IMMOBILIZATION OF ASH RESIDUE FROM RADIOACTIVE
WASTE INCINERATION INTO GLASS - LIKE MATRIX

Galina A. Varlakova, Olga K. Karlina, Viktor M. Tivansky,
Michael I. Ojovan and Sergey A. Dmitriev
Scientific and Industrial Association "Radon"
The 7-th Rostovsky Lane
2/14, Moscow, 119121, Russia
Tel. (095)248 1680
Fax (095)248 1941
E-mail oj@nporadon.msk.ru

ABSTRACT

In this work there was studied a possibility of solidification of ash residue from solid radioactive waste incineration in the process of solid - phase chemical reactions between components of thermal base (heating batch) and ash residue.

INTRODUCTION

The problem of conditioning of ash residue from solid radioactive waste incineration is highly urgent. It is solved by various methods including vitrification. Immobilization of ash residue into glass and glass - like materials is connected, as a rule, with its melting with glass - forming additives or ash residue melting, for which purpose sufficiently complicated melting equipment and significant energy consumption are required [1,2].

Method of solidification of ash residue from solid radioactive waste incineration proposed in this report is realized in a crucible-container without energy supply from external heat source to the system. Heat liberated in the process of solid-phase chemical reactions between components of heating batch and ash residue goes to melt ash residue and to form monolithic glass-like material.

Heating batch is a mixture of reagents liberating heat during redox exothermic reaction in amounts required for ash residue melting without energy supply from external source. The empirical formula of heating batch is Ca1,9280 Fe1,3836 Si10,6815 K2,8763 Al3,3693 Mn2,8763 O11,5050 . The heating batch of mentioned composition liberates, in certain relation of the components, heat on the order of 5 MJ/kg and provides reacting mixture temperature on the order of 1600 - 1800 oC.

EXPERIMENT

In the experiments the following composition of simulated ash residue was used , wt.% : 6 Na2O, 9 K2O, 14 CaO*, 5 MgO, 15 Al2O3, 10 FeOx, 30 SiO2, 11 P2O5* ( *Oxides were introduced in the form Ca3(PO4)2). Actual ash from radioactive waste incineration facility was used in the experiments as well. Specific activity of ash residue was S b 137 Cs = 3,4*105 Bq/kg, S a 239 Pu= 1,6*105 Bq/kg.

The heating batch and ash residue were used in the experiments in the ratio 40-50 : 60-50.

The experiments were carried out under laboratory conditions in alundum crucibles 1 dm3 in volume. The mixture mass ranged from 0,5 to 1,0 kg. The heating batch was carefully mixed with ash residue, resulting mixture was placed in the crucible and initiated by fuse or electric igniter. Mixture combustion wave was propagated downward and at the same time liquid melt was formed. Then liquid glass - like material was cooled under normal conditions and on cooling it became dense glass - like monolith. By proceeding to do this over and over again the container was completely-filled with glass-like material (Fig. 1).

** DATASET RECORDS **

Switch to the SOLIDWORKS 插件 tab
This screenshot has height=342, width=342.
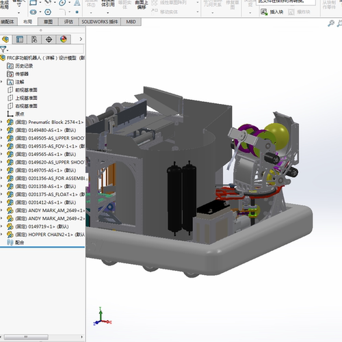click(x=100, y=22)
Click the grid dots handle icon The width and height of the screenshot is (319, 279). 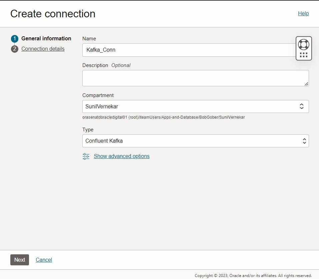pos(304,55)
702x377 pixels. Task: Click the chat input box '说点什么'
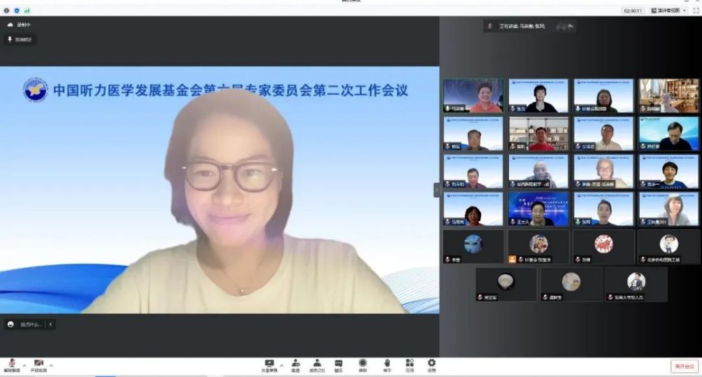click(31, 325)
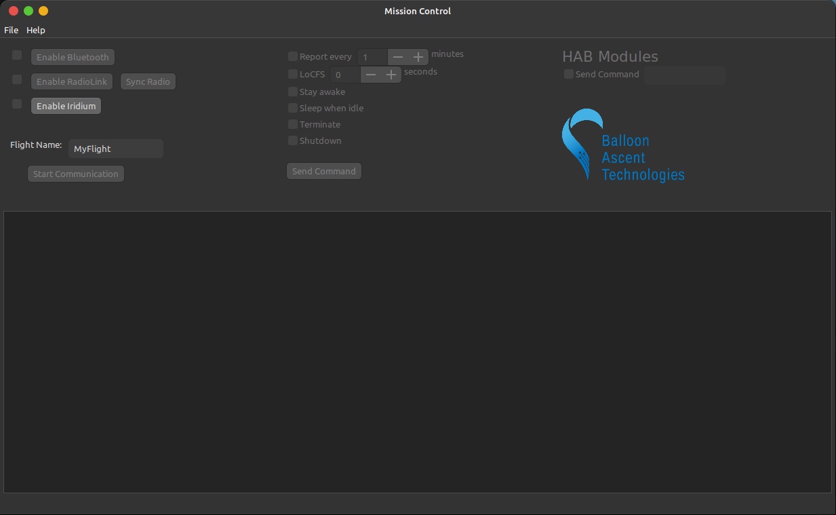Decrement the minutes value with the minus icon
The height and width of the screenshot is (515, 836).
(x=398, y=57)
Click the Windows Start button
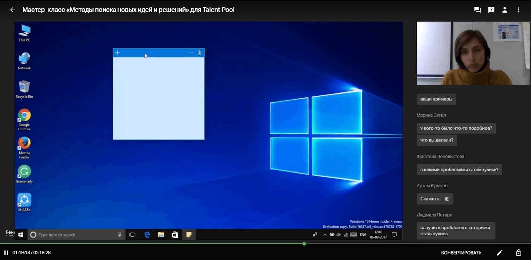Viewport: 531px width, 260px height. 21,235
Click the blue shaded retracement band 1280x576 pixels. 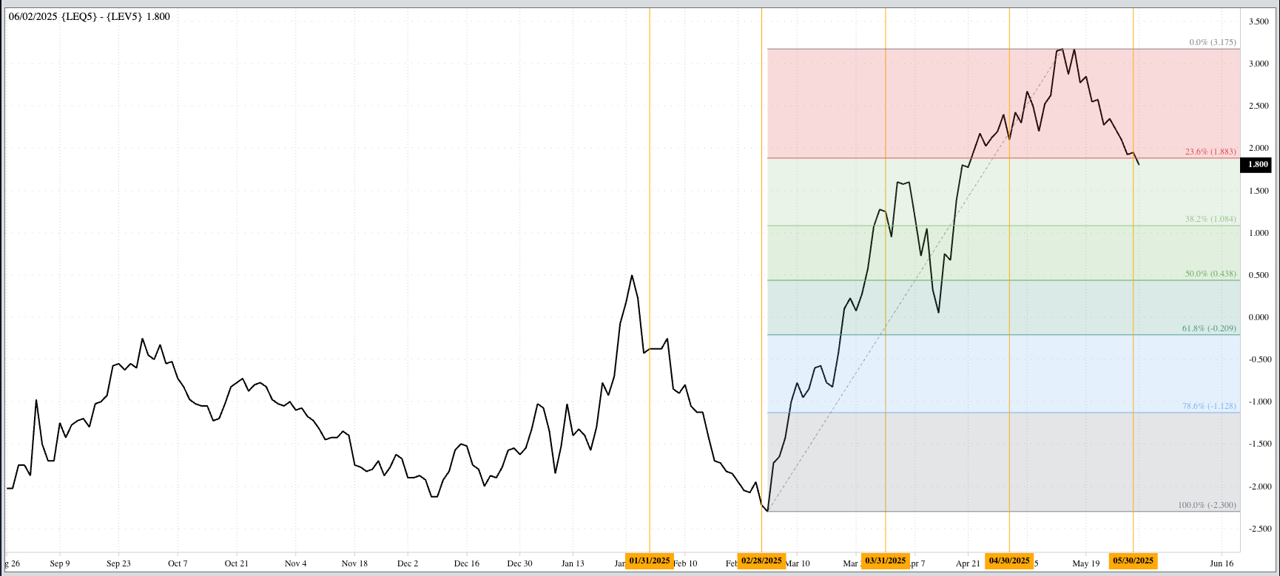(962, 373)
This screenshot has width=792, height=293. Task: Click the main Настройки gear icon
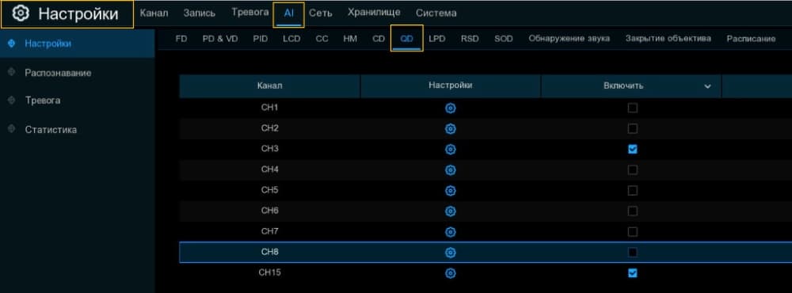tap(21, 13)
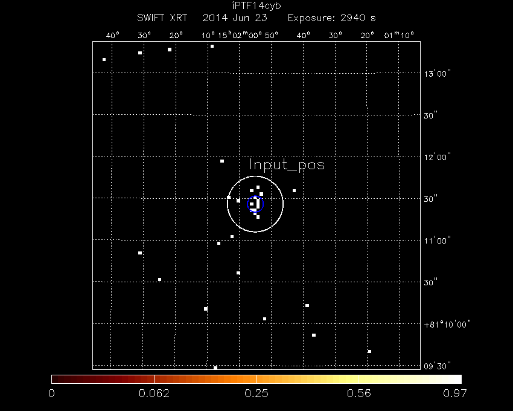Click the Input_pos label
This screenshot has width=513, height=411.
[x=287, y=165]
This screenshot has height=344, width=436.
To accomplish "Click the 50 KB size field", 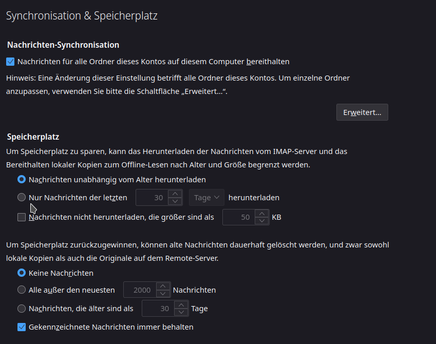I will click(x=239, y=217).
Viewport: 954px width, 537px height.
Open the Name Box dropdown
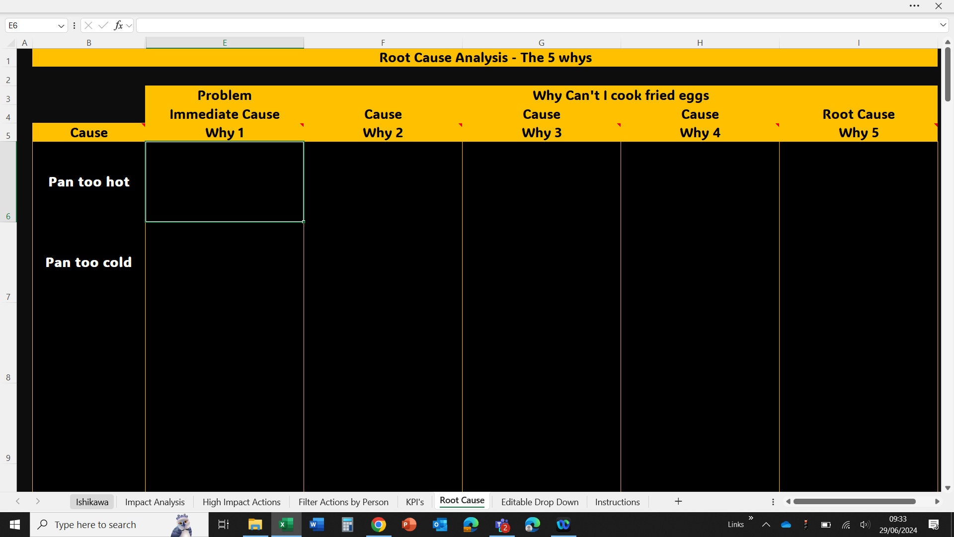coord(61,25)
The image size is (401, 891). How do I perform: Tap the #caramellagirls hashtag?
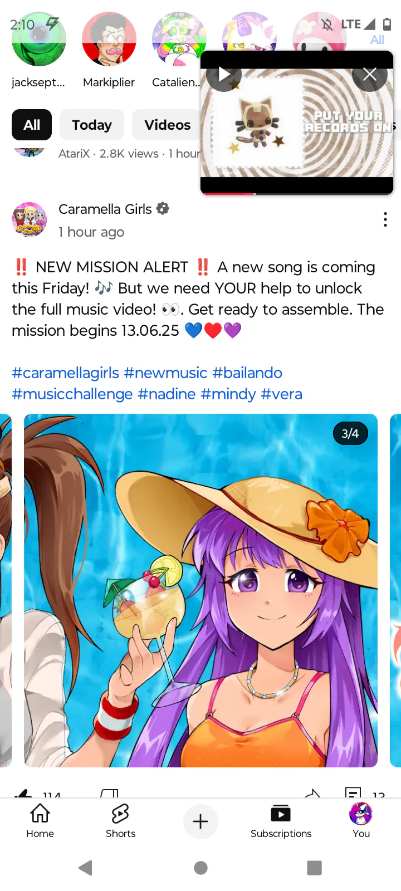pos(66,373)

** TASK TO COMPLETE **
Transcribe the passage of the ash-immobilization report above between "Heating batch is a" and "Pu= 1,6*105 Bq/kg.", inclusive.

** OUTPUT **
Heating batch is a mixture of reagents liberating heat during redox exothermic reaction in amounts required for ash residue melting without energy supply from external source. The empirical formula of heating batch is Ca1,9280 Fe1,3836 Si10,6815 K2,8763 Al3,3693 Mn2,8763 O11,5050 . The heating batch of mentioned composition liberates, in certain relation of the components, heat on the order of 5 MJ/kg and provides reacting mixture temperature on the order of 1600 - 1800 oC.

EXPERIMENT

In the experiments the following composition of simulated ash residue was used , wt.% : 6 Na2O, 9 K2O, 14 CaO*, 5 MgO, 15 Al2O3, 10 FeOx, 30 SiO2, 11 P2O5* ( *Oxides were introduced in the form Ca3(PO4)2). Actual ash from radioactive waste incineration facility was used in the experiments as well. Specific activity of ash residue was S b 137 Cs = 3,4*105 Bq/kg, S a 239 Pu= 1,6*105 Bq/kg.